The Nottingham couple were watching television at home in the early evening when they heard the persistent blaring of an alarm. Concerned about their 80-year-old neighbour, they called round and offered to help. Lucy recounts what happened next:
The lady invited us in and we saw that the whole place was filled with smoke from ceiling to floor. I immediately started opening the windows in the house to clear the smoke while Mike went into the kitchen with the lady.
It turns out she had started cooking her dinner and then fallen asleep in her bedroom, before being woken by the fire alarm. Her pan had caught fire on the hob but she’d managed to put it out with cold water in the sink.

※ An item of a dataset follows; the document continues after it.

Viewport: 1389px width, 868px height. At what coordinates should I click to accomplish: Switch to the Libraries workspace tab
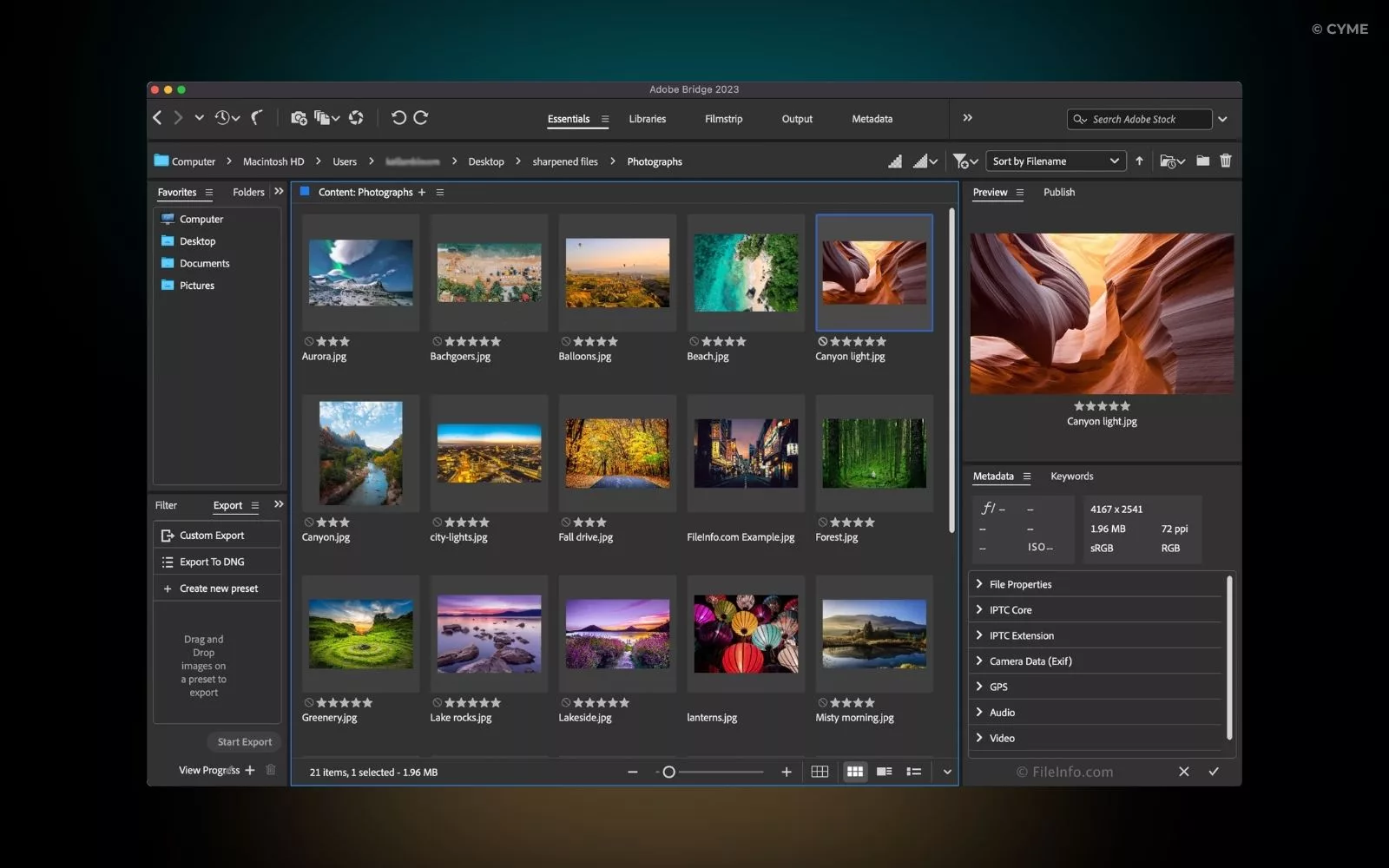(647, 119)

As I was opening the windows, the poor lady passed out but luckily Mike caught her on the way down. I put her on her side in the recovery position and angled her head back, so she would be breathing in smoke-free air. I know smoke rises so the lower on the floor she was, the safer she would be.
‘Vulnerable and upset’
Next I called 999 and the operator advised us to leave the room due to the smoke. However, the lady was really upset and vulnerable – and the shock of passing out had caused her to use her bowels – so I felt I had to stay there and reassure her that help was on the way. Mike also took the opportunity to call the lady’s son and others to tell them what had happened.

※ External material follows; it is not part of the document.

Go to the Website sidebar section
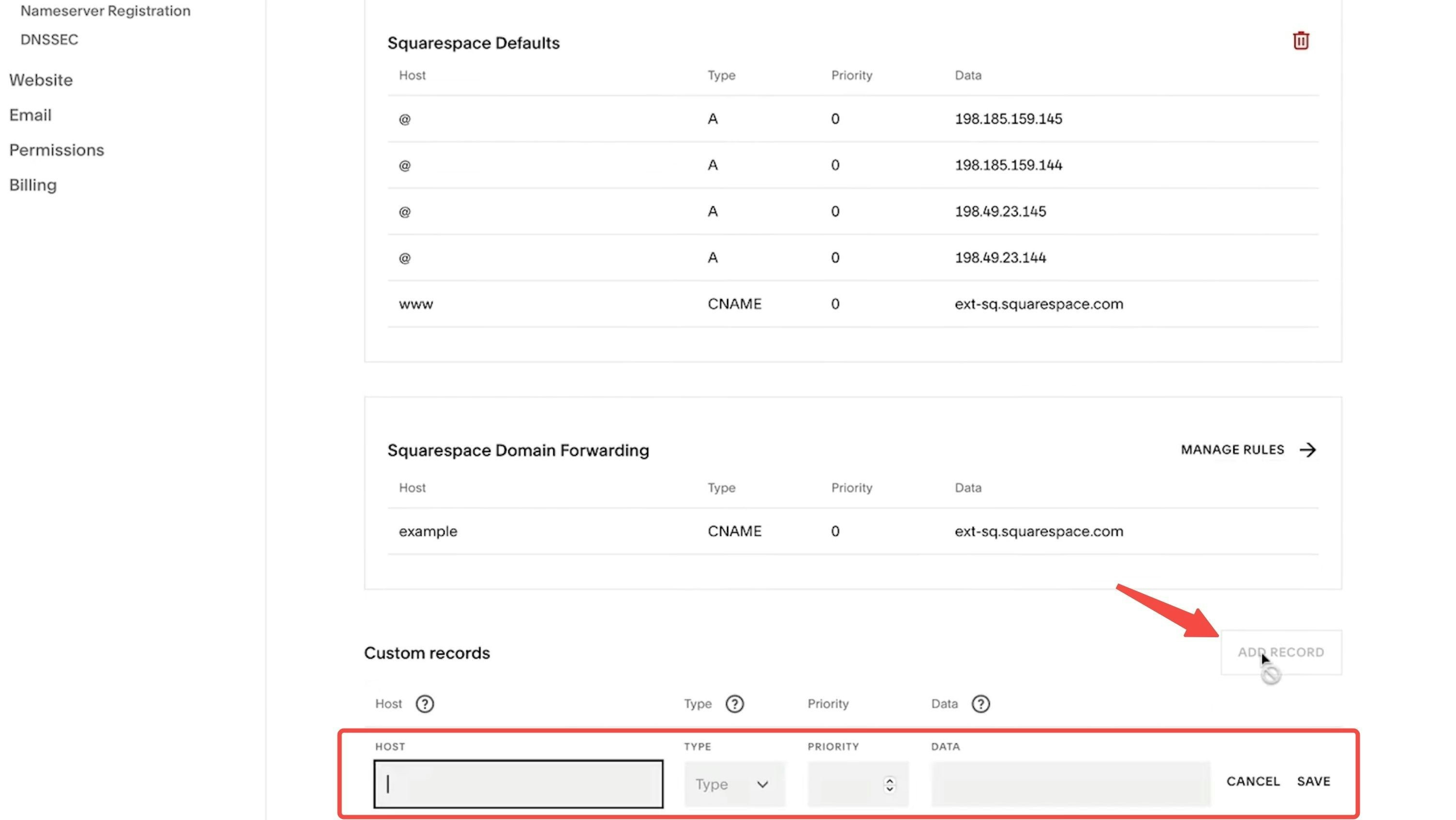 (x=41, y=80)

The paramedics arrived in ten minutes, closely followed by the fire engines. As per my training, I told the paramedic all that I’d learned from the casualty – her age and the fact she was diabetic – then she was rushed off to hospital.
Grateful for skills
Later on, the fire chief on the scene commended us and the lady's son and daughter also came over that evening to thank us. A couple of weeks later, the son turned up again with a bottle of wine and some flowers and told us his mum had been allowed home after a couple of days in hospital.
Looking back, we realise just how serious the situation was. Nobody else answered her alarm, and if we hadn't gone when we did things might have gone very badly. We both felt really good about what we were able to do for the lady and I’m so grateful for all I learned from my Everyday First Aid course.